Les critères descriptifs communs à la Classification Internationale des Maladies 10 (CIM-10, 1993) et au Diagnostic and Statistical Manual of Mental Disorders IV-TR (DSM IV, 2000) font autorité dans la littérature scientifique. Elles définissent l’autisme comme un Trouble Envahissant du Développement (TED) caractérisé par un fonctionnement déviant et retardé se manifestant avant 36 mois dans chacun des trois domaines suivants :

-    Troubles des interactions sociales réciproques

-     Troubles de la communication verbale et non verbale

-     Caractère restreint ou répétitif des intérêts ou comportements

On parle de triade diagnostique.

Une troisième classification existe mais n’est pas reconnue au niveau international : la CFTMEA-R-2000 (Classification Française des Troubles Mentaux de l’Enfant et de l’Adolescent Révisée).

  

Notons que la littérature parle « des autismes » pour exprimer la grande diversité que peut manifester ce syndrome.
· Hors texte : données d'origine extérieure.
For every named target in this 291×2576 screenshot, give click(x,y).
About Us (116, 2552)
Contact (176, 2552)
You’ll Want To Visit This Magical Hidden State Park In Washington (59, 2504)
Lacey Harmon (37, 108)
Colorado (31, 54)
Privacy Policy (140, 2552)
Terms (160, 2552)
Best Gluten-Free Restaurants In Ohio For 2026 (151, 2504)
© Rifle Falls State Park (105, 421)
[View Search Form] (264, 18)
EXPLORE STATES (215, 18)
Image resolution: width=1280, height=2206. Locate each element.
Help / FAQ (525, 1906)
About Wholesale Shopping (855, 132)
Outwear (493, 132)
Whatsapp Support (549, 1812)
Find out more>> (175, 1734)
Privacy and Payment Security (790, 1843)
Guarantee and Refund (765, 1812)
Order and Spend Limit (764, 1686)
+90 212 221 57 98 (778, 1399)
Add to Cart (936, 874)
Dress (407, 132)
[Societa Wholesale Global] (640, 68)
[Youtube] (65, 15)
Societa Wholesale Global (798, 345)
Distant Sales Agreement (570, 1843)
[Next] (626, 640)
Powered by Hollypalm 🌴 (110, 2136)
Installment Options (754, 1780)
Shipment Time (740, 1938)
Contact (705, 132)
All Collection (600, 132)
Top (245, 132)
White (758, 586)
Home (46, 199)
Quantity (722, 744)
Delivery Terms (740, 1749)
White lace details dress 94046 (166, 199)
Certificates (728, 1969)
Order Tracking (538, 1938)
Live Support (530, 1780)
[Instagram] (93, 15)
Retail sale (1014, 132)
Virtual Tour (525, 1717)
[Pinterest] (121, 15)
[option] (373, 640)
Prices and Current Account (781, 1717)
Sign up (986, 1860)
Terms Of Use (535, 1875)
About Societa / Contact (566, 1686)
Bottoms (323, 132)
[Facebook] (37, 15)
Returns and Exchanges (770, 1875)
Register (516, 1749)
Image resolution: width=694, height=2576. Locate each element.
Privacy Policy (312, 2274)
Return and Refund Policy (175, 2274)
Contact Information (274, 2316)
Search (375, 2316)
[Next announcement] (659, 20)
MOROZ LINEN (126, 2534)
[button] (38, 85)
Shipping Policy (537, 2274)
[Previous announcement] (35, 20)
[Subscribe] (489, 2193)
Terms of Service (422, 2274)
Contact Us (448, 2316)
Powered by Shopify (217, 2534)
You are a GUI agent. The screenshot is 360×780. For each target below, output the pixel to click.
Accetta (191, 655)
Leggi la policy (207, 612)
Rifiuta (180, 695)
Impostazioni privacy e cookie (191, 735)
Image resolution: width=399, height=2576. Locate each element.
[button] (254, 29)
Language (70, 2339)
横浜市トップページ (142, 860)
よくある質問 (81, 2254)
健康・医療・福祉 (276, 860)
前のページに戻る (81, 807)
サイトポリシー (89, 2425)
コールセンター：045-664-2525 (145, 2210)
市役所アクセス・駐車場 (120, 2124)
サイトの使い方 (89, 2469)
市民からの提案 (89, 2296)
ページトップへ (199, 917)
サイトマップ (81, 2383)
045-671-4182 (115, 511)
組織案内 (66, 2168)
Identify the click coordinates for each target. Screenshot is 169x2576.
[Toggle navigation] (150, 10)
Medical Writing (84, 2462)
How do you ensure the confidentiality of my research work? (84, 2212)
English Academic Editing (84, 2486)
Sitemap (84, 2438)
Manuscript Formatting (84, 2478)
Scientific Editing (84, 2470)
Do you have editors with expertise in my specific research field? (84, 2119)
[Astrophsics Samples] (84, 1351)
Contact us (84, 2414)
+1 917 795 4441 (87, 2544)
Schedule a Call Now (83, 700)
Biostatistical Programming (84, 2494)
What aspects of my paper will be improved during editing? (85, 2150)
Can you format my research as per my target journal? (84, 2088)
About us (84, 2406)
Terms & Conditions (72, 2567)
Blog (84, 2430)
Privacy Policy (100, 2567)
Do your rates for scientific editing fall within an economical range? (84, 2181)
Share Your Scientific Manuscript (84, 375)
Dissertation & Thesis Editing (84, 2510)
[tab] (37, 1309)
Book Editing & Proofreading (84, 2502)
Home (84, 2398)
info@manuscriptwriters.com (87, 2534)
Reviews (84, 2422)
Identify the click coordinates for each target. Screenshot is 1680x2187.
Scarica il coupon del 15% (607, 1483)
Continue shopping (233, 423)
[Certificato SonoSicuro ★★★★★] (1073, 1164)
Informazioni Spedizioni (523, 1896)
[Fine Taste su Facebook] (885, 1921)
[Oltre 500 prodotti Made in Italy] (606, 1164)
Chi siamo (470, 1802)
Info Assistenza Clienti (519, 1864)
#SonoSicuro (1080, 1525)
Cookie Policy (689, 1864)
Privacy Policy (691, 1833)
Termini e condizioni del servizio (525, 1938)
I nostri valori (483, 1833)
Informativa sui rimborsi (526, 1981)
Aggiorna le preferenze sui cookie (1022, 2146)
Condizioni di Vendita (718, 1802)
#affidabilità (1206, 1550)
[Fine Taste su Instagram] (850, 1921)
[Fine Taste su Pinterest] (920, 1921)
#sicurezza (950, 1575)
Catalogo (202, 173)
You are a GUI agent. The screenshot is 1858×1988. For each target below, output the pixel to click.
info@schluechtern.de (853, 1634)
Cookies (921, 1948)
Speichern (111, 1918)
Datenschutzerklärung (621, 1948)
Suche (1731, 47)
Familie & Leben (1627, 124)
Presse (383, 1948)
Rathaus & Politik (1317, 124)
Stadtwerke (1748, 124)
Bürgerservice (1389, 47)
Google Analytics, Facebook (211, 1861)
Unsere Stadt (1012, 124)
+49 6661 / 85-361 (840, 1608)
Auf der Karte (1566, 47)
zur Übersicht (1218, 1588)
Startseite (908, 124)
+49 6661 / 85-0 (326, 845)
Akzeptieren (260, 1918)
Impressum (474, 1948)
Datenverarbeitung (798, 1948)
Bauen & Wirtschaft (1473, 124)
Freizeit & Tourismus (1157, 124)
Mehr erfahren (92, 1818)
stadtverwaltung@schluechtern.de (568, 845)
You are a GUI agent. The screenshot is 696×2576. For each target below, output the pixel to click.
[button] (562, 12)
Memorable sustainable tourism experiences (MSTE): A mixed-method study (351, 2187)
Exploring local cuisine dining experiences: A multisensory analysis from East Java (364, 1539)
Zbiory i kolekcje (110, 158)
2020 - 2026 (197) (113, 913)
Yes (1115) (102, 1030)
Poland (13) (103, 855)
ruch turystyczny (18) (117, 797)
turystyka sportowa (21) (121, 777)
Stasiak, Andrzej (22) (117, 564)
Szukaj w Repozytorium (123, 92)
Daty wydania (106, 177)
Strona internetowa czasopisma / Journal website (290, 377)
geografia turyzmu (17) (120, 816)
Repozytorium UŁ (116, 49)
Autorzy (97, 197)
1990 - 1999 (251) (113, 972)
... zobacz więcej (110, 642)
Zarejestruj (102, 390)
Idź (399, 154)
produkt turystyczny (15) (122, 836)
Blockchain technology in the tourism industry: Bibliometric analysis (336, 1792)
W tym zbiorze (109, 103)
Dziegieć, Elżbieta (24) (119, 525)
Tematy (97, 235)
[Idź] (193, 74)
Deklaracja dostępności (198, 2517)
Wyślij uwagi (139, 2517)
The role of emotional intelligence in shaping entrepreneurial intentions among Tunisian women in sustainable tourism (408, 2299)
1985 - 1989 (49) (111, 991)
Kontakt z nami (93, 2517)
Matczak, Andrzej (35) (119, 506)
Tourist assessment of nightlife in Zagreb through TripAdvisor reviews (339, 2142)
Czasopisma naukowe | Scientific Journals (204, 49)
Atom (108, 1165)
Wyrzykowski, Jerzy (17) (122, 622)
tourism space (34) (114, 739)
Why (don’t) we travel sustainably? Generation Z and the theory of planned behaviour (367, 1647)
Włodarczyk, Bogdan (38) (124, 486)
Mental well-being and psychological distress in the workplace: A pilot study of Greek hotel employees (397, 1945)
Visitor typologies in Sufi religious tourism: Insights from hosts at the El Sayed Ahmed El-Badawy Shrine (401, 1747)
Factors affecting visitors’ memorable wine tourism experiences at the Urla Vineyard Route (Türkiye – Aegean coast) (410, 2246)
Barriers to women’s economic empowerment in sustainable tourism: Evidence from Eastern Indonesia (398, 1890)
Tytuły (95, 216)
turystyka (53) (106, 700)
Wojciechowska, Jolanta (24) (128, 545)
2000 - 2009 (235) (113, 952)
L’éventail des difficultés au niveau de la communication et du langage oral est donc très large. Dans ce mémoire, nous avons choisi de nous intéresser spécifiquement aux enfants porteurs d’autisme non-verbaux ou sans langage.  L’enfant entre dans le domaine du verbal, à partir du moment où il produit « quelques mots non écholaliques en situation », «  quelques mots non stéréotypés », « quelques mots dans le cadre d’un échange ».  50% des enfants autistes sont non-verbaux (rapport de l’ANDEM), (Tidmarsh, Laurendeau, 2001), (Aussilloux et al., 2004), (Andres et al., 2005), et autres. Il y a corrélation entre le niveau de compétence verbale et la sévérité du handicap mental ; mais l’acquisition du langage est retardée de façon significative par rapport au niveau cognitif global chez tous les sujets autistes.